## Your task
Show, from the entries below, every line in which "Pocahontas" appears.

--- Material supplied ---

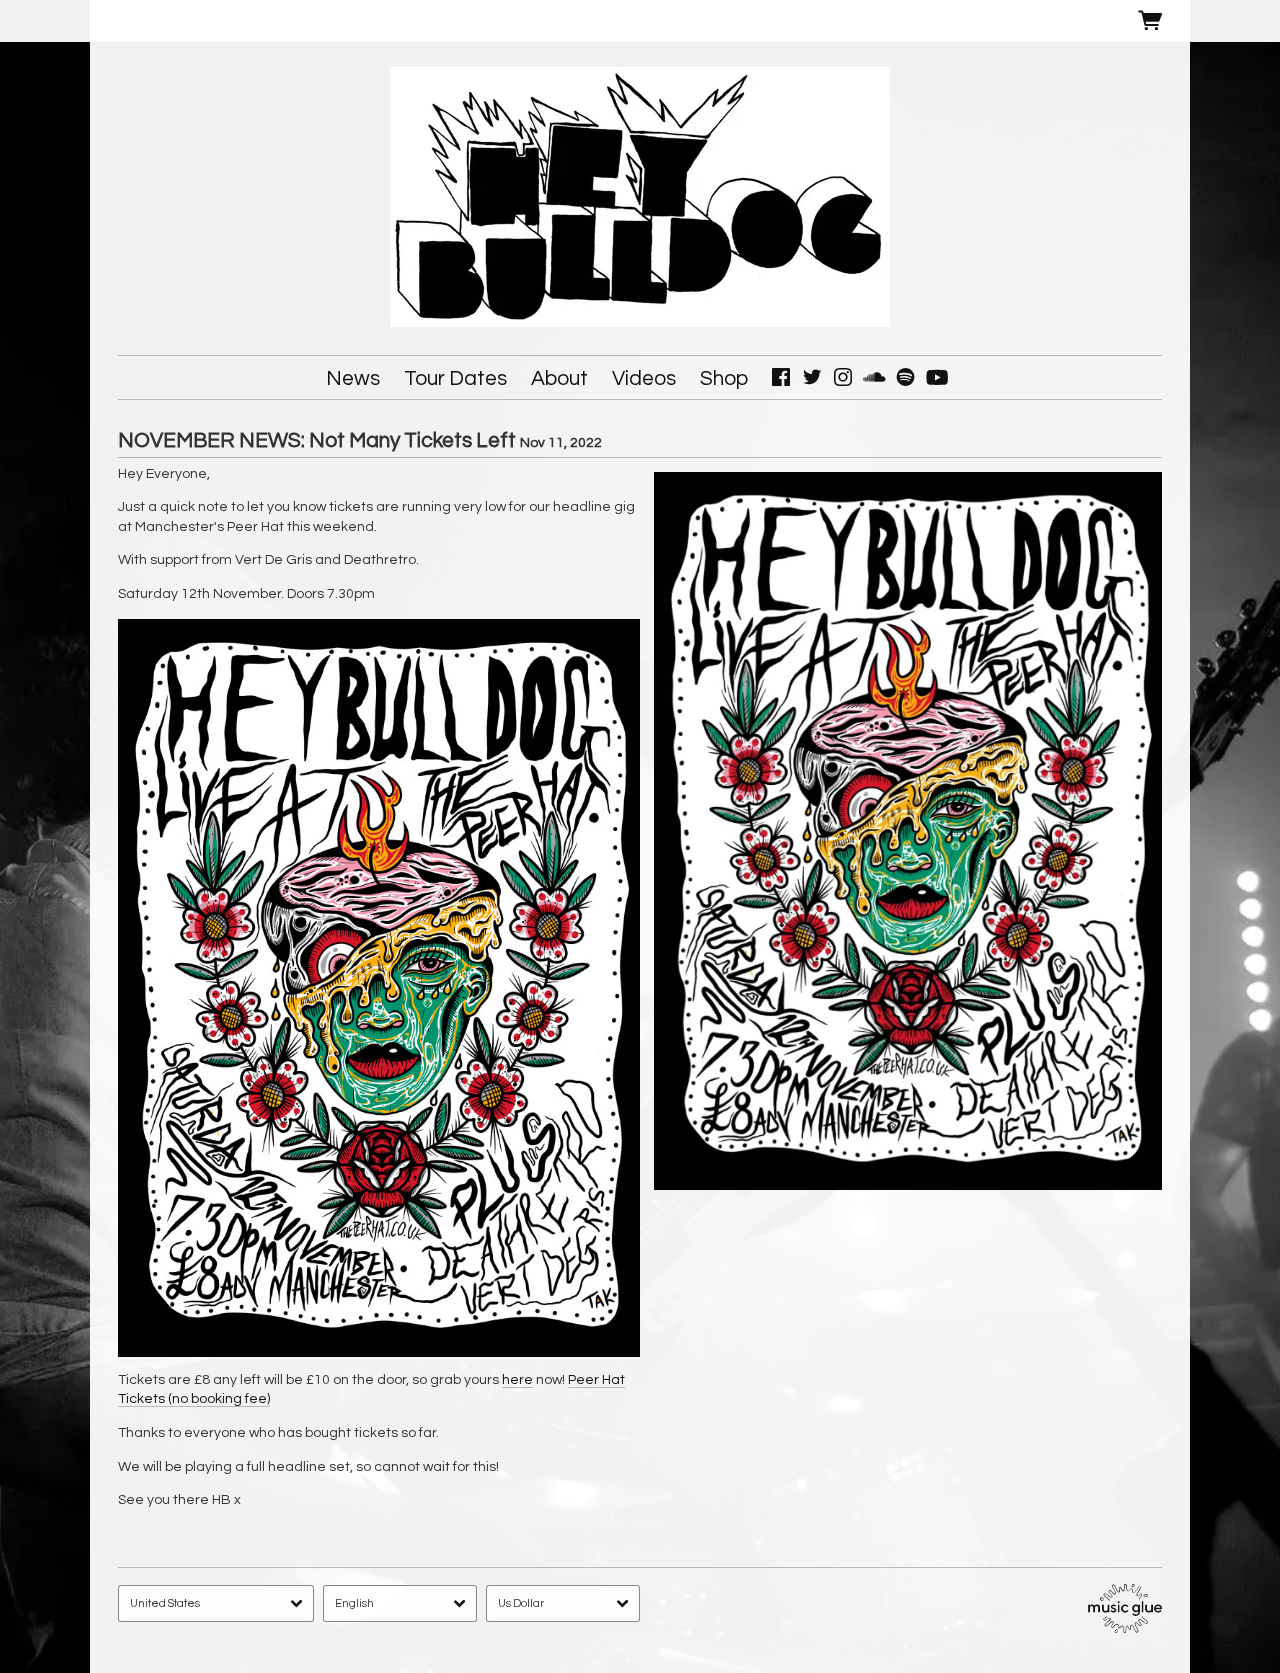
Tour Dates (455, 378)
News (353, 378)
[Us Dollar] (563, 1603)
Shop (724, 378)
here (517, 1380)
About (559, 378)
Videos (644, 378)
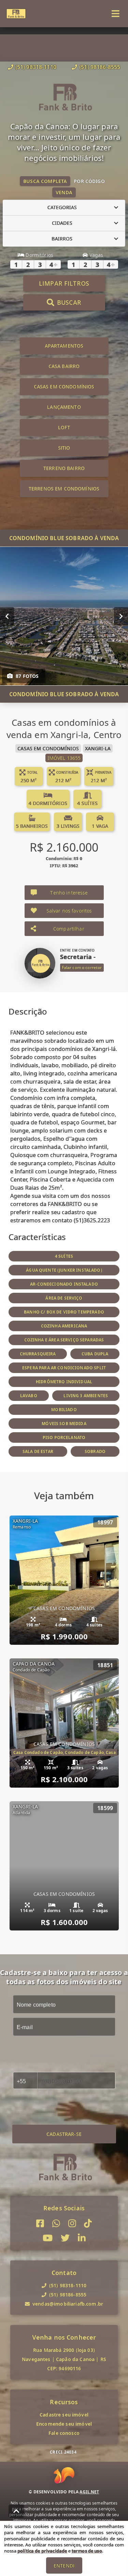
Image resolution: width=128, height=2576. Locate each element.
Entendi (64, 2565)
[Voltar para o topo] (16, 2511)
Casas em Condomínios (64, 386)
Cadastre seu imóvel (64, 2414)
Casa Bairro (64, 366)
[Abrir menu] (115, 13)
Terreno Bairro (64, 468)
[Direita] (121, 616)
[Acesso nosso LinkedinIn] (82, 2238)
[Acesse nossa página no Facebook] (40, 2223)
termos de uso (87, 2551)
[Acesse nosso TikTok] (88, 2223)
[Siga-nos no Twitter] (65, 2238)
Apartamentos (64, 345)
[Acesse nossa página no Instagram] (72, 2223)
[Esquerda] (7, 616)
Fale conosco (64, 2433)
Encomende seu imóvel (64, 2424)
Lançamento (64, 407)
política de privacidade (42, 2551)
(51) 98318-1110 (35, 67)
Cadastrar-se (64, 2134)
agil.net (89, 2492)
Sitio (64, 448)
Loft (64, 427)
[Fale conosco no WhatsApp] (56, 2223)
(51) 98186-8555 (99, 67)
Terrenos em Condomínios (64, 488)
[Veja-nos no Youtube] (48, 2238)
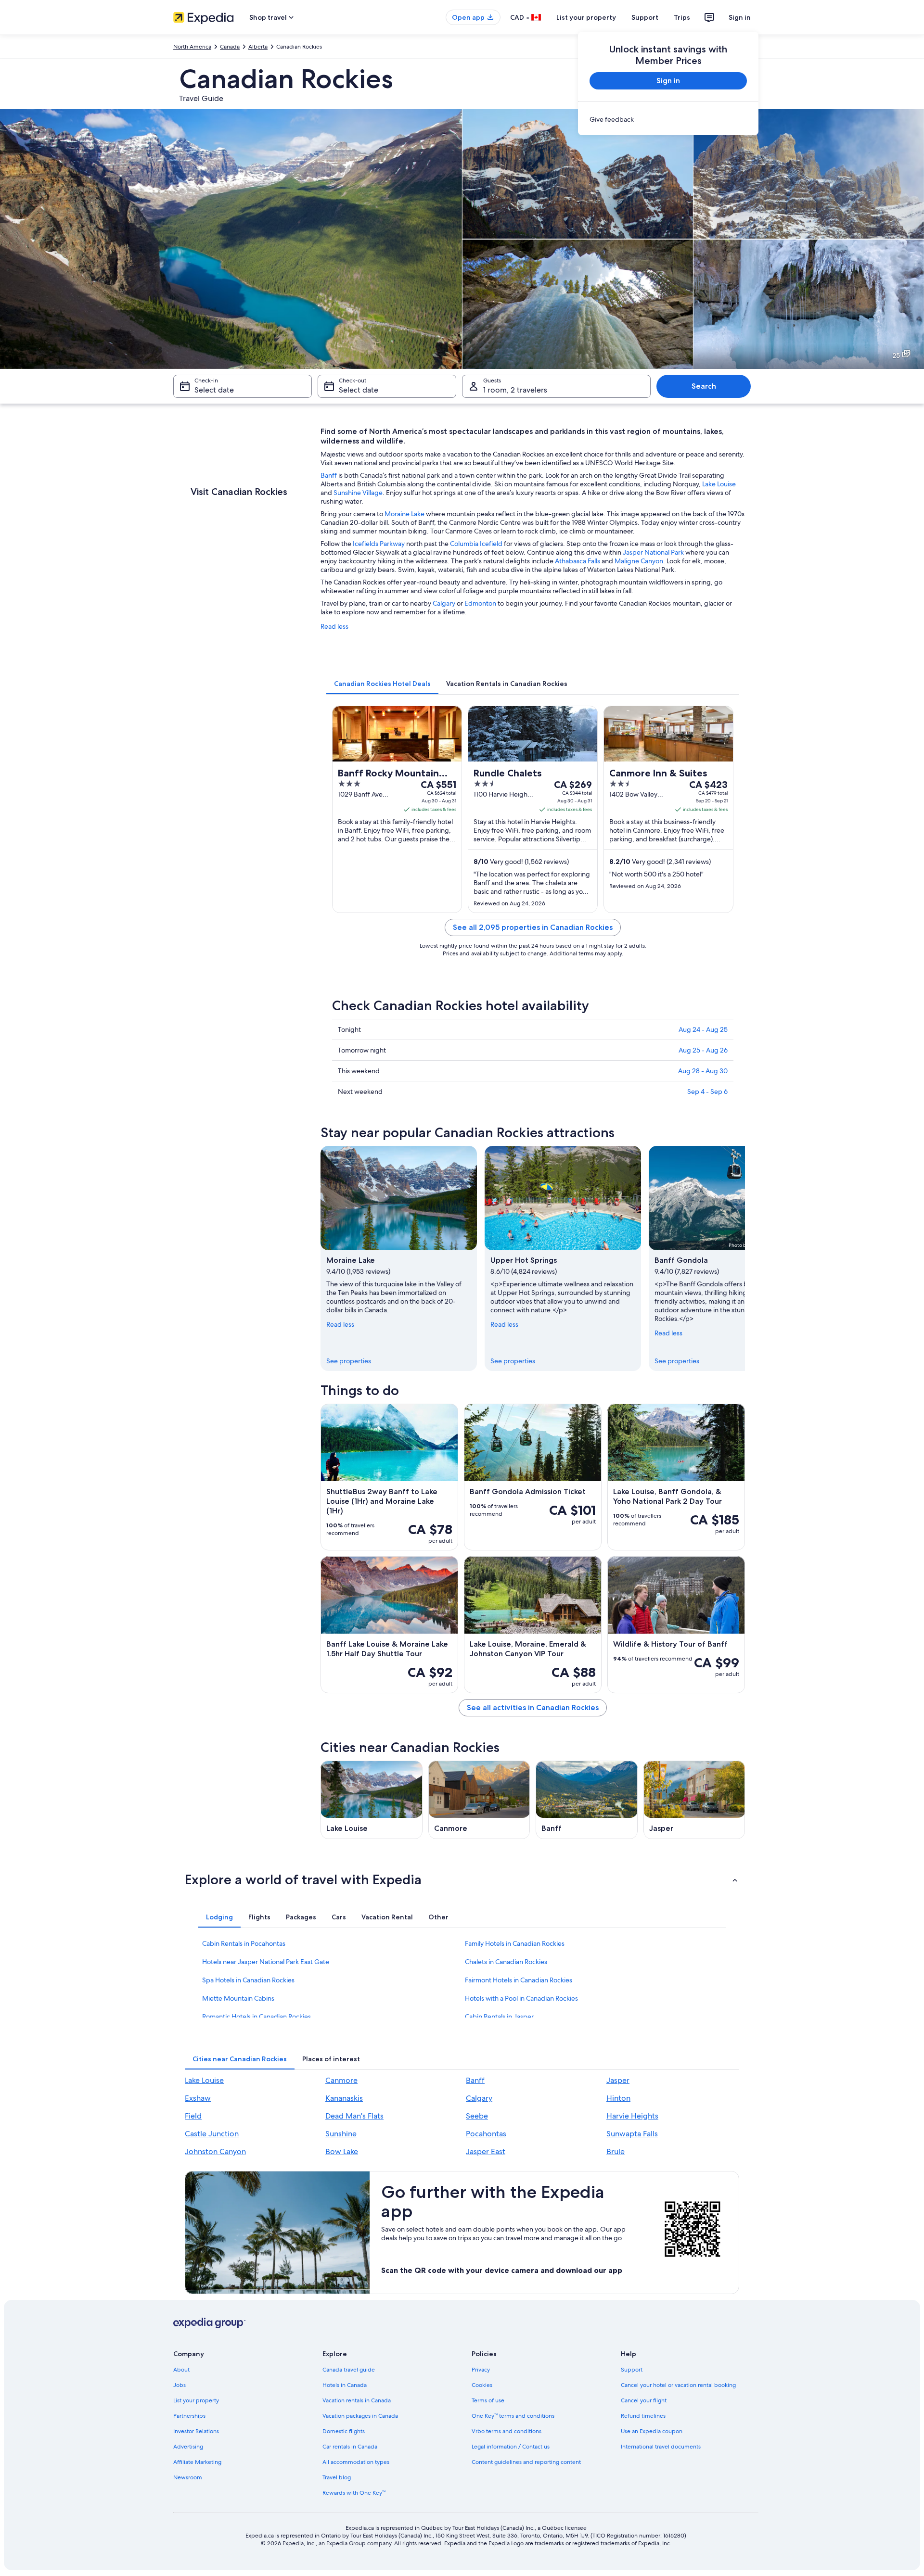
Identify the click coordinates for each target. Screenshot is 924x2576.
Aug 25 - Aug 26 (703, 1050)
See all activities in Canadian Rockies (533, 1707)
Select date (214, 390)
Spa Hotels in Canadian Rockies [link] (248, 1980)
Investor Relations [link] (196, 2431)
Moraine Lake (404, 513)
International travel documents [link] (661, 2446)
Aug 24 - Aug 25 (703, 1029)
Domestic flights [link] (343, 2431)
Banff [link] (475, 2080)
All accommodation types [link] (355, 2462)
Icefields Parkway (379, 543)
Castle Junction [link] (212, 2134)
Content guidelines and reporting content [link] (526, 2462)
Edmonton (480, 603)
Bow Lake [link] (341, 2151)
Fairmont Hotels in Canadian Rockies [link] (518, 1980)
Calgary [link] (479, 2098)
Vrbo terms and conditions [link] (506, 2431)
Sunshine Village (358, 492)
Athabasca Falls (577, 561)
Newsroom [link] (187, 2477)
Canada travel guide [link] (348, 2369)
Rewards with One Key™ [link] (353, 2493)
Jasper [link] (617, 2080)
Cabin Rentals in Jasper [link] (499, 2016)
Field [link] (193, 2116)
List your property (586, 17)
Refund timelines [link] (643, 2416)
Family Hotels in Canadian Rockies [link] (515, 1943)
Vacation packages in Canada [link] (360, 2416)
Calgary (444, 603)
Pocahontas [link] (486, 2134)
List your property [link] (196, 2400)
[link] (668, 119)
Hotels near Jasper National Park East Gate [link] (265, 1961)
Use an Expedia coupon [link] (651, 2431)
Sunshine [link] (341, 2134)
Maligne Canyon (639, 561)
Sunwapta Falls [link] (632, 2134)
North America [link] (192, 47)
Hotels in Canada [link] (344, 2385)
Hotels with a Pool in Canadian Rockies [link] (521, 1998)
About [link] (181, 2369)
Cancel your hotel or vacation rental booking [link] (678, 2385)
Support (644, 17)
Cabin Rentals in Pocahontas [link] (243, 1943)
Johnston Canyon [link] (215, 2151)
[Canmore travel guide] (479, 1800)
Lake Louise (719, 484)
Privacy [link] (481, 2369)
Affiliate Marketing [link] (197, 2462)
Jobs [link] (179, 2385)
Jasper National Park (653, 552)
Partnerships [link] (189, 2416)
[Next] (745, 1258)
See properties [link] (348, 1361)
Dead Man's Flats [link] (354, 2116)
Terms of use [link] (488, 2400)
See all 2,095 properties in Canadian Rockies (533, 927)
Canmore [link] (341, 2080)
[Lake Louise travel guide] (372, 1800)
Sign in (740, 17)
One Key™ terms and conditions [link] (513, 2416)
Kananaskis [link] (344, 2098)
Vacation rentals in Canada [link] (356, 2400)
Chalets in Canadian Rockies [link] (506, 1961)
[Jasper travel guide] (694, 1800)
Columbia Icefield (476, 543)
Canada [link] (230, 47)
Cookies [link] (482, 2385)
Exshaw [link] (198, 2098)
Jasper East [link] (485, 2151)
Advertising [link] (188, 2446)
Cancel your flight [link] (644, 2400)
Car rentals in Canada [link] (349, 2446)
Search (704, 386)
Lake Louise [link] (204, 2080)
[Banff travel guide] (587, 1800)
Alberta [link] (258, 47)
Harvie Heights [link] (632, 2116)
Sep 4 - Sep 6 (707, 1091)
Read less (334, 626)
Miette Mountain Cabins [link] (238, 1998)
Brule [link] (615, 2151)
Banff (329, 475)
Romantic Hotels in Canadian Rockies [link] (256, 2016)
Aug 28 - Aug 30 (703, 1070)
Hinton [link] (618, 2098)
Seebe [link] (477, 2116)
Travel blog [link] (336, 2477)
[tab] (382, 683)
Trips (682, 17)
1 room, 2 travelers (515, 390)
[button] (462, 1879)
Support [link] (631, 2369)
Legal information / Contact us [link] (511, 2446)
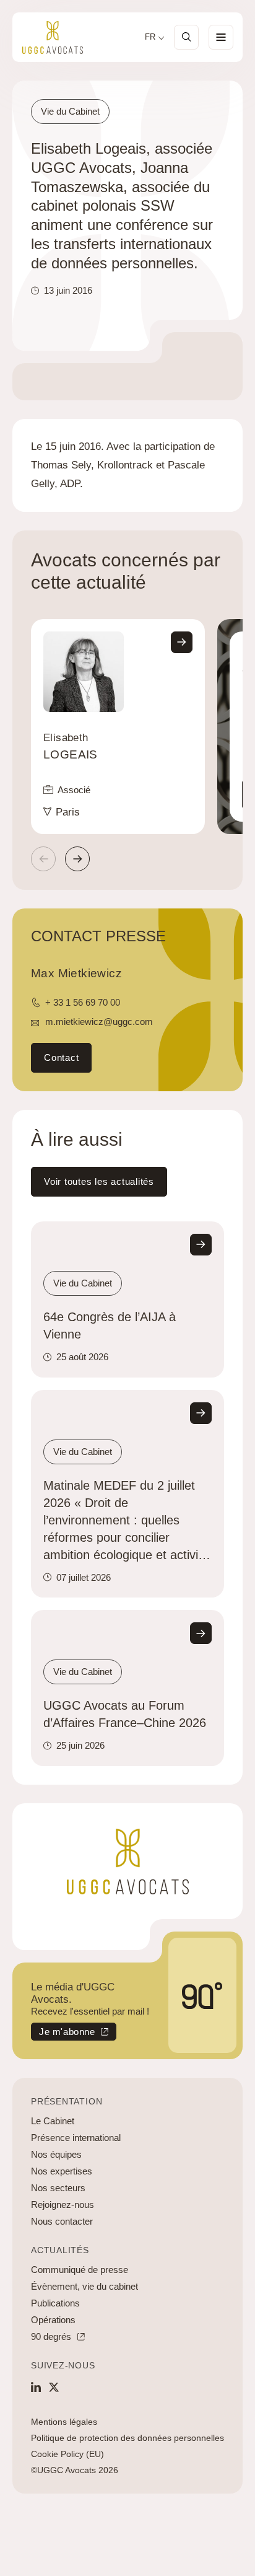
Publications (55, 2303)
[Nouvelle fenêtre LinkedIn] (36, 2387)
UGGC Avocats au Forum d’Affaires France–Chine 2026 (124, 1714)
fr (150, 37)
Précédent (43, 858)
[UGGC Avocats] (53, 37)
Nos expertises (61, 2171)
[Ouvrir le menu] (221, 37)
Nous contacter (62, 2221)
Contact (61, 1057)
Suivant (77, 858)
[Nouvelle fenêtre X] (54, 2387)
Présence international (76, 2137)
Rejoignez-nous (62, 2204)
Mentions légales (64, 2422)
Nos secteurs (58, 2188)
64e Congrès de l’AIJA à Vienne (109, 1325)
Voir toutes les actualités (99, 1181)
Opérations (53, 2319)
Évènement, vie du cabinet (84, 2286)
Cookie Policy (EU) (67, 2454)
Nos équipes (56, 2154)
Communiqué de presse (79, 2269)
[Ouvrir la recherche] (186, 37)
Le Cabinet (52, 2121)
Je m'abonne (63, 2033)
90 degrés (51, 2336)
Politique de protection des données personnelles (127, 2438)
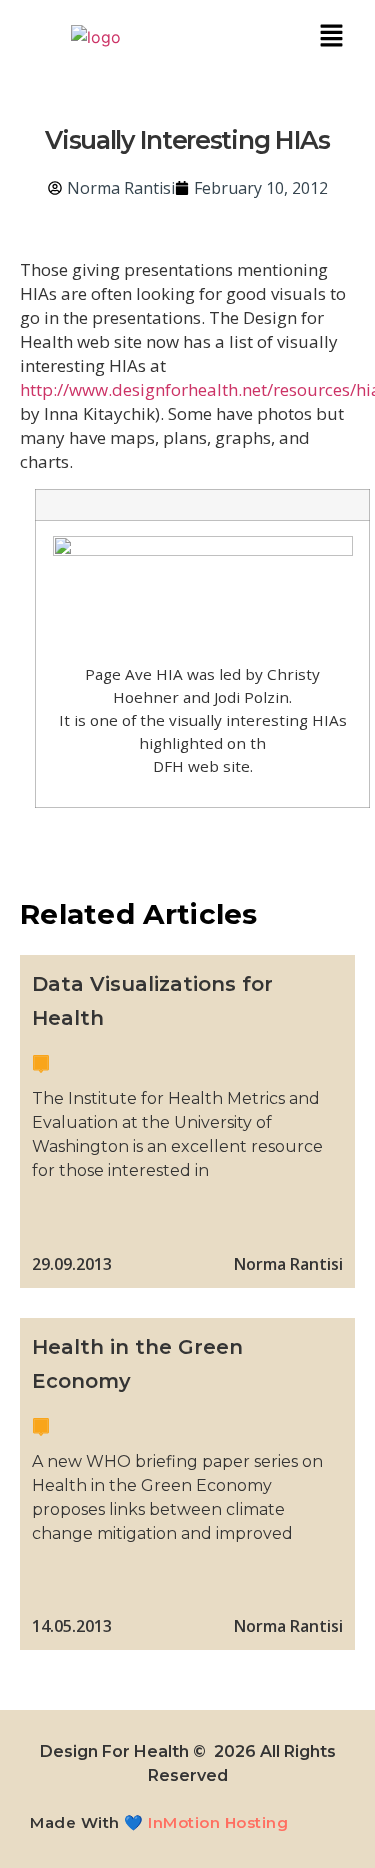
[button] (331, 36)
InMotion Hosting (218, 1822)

---

## Exercise result
Pocahontas [link] (486, 2134)
Cabin Rentals in Pocahontas [link] (243, 1943)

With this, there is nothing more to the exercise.